Riguardo a Turgenev, figlio di un nobile in miseria e di una ricca proprietaria terriera, fra i romanzieri russi fu il più noto in Occidente e il primo ad essere tradotto (egli visse a lungo in Germania e ancora di più in Francia, ebbe molti rapporti  con la società intellettuale del tempo e  dove morì), è il più vicino ai modi e alle tematiche  occidentali.
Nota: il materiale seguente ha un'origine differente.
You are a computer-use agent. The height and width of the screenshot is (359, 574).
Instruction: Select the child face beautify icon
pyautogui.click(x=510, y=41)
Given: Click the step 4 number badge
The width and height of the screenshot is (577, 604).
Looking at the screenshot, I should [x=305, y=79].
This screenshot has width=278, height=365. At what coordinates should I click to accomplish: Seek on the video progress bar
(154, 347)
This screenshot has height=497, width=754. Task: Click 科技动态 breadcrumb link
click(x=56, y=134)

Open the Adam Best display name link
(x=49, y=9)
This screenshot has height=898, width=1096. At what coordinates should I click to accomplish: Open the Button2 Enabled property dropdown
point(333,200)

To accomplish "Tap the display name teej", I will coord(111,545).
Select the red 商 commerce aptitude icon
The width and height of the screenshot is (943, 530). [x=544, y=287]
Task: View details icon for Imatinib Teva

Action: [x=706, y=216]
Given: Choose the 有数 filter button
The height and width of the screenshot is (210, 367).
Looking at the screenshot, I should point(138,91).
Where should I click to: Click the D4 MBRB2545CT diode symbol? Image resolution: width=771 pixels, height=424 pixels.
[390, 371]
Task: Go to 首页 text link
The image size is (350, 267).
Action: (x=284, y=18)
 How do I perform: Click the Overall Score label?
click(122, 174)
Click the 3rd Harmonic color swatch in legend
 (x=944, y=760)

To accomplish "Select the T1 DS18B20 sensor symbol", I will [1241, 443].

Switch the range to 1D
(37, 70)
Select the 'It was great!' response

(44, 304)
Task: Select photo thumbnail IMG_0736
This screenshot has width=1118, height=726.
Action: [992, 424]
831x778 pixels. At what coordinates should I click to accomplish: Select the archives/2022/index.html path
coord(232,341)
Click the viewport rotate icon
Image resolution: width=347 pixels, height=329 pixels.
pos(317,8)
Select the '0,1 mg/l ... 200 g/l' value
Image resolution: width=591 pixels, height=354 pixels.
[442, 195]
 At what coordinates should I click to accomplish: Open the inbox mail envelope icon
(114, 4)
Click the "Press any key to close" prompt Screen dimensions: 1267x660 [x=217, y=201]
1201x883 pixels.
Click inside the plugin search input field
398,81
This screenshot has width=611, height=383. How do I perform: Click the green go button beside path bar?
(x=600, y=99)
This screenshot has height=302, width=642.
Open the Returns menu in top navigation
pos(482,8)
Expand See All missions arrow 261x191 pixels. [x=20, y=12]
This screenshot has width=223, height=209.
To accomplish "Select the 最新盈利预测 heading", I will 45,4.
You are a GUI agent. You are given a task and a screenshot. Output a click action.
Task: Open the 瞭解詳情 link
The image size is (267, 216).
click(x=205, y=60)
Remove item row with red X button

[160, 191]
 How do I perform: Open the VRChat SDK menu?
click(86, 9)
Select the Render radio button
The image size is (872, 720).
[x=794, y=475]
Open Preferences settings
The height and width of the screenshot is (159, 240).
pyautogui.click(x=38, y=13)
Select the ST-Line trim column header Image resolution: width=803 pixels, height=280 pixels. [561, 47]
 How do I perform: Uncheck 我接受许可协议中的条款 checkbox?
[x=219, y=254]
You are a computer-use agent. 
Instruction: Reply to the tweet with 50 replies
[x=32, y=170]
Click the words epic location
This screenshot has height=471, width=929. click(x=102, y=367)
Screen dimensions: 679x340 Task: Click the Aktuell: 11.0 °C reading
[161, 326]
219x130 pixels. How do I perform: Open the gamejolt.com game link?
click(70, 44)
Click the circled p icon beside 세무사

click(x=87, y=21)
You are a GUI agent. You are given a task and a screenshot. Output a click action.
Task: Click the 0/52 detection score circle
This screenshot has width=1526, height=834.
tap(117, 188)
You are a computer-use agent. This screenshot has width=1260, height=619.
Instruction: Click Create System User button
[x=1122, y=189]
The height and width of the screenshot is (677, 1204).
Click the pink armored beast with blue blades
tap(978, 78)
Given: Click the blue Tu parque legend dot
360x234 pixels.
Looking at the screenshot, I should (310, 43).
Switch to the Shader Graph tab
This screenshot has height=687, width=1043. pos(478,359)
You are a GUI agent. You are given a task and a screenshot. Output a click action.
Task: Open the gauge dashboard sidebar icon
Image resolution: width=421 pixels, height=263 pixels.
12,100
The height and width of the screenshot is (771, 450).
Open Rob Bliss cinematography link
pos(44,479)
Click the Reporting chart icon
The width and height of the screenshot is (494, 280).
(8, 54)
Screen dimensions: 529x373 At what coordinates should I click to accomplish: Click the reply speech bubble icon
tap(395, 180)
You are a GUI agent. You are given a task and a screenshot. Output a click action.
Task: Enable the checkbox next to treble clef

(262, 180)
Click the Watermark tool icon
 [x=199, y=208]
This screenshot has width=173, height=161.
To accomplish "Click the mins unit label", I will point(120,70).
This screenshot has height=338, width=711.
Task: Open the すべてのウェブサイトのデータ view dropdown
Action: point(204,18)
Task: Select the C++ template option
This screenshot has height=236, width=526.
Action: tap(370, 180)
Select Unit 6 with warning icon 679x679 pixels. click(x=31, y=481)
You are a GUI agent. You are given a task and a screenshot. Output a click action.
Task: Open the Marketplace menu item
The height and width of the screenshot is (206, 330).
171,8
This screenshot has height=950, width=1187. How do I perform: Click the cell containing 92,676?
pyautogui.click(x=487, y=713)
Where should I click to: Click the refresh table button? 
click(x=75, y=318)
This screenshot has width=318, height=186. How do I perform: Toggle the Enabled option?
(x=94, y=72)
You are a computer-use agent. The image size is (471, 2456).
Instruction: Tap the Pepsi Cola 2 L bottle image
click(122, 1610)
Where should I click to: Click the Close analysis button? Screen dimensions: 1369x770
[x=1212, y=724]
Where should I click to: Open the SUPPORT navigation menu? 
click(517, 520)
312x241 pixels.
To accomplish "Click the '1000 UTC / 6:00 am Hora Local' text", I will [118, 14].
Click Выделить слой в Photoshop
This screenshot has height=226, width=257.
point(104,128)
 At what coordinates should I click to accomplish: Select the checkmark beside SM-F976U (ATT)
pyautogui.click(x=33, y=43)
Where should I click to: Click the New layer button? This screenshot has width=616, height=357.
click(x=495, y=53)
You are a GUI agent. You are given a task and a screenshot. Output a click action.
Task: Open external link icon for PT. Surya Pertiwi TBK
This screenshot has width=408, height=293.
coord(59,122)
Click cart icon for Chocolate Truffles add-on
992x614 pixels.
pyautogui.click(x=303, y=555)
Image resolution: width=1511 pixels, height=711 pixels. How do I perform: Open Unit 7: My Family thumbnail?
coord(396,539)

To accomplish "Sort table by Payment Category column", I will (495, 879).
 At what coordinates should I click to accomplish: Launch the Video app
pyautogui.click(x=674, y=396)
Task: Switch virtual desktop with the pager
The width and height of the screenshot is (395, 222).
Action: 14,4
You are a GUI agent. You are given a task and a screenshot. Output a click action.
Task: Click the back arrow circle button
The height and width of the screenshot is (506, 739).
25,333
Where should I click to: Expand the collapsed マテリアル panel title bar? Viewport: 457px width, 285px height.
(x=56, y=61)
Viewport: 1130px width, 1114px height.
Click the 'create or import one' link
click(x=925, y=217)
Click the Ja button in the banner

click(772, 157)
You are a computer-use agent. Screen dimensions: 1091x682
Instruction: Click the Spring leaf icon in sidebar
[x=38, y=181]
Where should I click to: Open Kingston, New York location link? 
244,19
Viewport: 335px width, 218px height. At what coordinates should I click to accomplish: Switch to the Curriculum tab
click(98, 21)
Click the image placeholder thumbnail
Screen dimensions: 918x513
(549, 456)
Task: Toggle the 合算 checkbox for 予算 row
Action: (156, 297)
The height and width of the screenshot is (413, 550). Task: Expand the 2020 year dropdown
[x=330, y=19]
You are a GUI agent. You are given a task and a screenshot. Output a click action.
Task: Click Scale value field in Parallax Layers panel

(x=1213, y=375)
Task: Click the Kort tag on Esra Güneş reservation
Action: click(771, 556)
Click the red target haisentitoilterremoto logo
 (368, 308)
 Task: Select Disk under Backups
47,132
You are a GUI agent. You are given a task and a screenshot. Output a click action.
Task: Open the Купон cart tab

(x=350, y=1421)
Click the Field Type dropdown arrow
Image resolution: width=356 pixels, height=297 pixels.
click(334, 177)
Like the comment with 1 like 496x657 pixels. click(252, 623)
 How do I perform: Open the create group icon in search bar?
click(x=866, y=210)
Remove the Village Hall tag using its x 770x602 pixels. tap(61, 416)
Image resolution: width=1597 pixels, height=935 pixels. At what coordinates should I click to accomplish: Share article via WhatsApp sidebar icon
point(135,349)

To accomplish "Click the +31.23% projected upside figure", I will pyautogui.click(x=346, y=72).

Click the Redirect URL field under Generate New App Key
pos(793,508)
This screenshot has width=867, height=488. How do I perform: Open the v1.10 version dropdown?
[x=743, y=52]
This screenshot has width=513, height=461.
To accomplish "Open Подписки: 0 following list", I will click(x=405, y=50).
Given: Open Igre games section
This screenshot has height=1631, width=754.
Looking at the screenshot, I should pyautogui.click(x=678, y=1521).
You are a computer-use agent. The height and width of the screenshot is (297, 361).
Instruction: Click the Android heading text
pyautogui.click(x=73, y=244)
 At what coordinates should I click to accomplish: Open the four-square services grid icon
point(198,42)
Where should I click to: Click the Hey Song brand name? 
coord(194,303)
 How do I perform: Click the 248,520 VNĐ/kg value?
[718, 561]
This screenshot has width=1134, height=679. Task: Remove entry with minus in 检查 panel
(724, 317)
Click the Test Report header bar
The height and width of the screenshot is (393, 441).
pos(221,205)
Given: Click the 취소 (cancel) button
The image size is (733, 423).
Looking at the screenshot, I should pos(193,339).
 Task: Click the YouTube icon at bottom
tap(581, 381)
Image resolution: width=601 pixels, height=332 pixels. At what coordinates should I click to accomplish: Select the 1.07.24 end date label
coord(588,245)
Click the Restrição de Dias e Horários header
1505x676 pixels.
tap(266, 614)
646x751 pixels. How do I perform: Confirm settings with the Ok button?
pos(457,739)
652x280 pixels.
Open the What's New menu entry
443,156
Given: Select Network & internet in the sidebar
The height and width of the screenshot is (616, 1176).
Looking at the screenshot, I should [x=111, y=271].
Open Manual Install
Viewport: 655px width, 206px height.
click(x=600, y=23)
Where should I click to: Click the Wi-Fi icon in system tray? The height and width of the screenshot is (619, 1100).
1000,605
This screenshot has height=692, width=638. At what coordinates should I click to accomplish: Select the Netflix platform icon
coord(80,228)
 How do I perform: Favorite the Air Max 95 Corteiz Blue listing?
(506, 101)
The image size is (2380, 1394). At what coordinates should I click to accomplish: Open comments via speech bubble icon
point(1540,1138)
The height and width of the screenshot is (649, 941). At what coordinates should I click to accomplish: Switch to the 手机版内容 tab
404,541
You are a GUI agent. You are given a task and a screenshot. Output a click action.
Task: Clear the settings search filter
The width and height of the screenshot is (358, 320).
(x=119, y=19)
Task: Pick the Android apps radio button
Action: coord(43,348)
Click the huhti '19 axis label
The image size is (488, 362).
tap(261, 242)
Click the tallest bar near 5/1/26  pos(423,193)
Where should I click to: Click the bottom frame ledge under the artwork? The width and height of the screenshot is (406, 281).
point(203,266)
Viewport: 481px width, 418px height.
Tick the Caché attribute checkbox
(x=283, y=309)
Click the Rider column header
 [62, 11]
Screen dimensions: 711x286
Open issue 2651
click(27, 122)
Ciò nonostante nei sui testi non si allontanò mai dalla realtà e dai problemi della Russia interpretandone le ragioni riformiste e progressiste.

Dopo un esordio come poeta, compare la sua vena realista nell’illustrare in alcuni  racconti (Memorie di un cacciatore): la descrizione della campagna russa, e delle condizioni dei servi della gleba, ebbe un tale successo che lo stesso zar Alessandro II fu stimolato  alle riforme allora introdotte.

L’impegno sociale lo riversò soprattutto  nei romanzi: tra cui emerge Padri e figli, ritratto della Russia ottocentesca, dovesi registra  la contrapposizione tra la nuova Russia della generazione ribelle dei “nichilisti” e l’idealismo benevolo, ma inefficiente dei padri aristocratici ancora legati alle arcaiche proprietà fondiarie, in uno stile ricco di delicata musicalità.

La diffusione  italiana dei grandi romanzieri russi dell’Ottocento segue l’interesse francese verso l’attrazione della cultura slava: l’evangelismo commosso di Tolstoj, il suo culto per la natura, i temi della bontà e della pietà, la finezza psicologica e, riguardo a Dostoevskij, l’acuta introspezione, ma anche la descrizione delle miserie sociali e delle patologie mentali, che lo fecero recepire spesso (con  notevole fraintendimento critico) come lo “Zola russo”.

In Italia fu Gabriele D’Annunzio a trapiantare  per primo nei suoi testi la nuova voga russa. Ciò avvenne, in particolare, nel racconto lungo Giovanni Episcopo e nel romanzo L’Innocente; il primo, un vero e proprio omaggio allo stile di Dostoevskij: il secondo, percorso dalle tematiche tolstojane della bontà.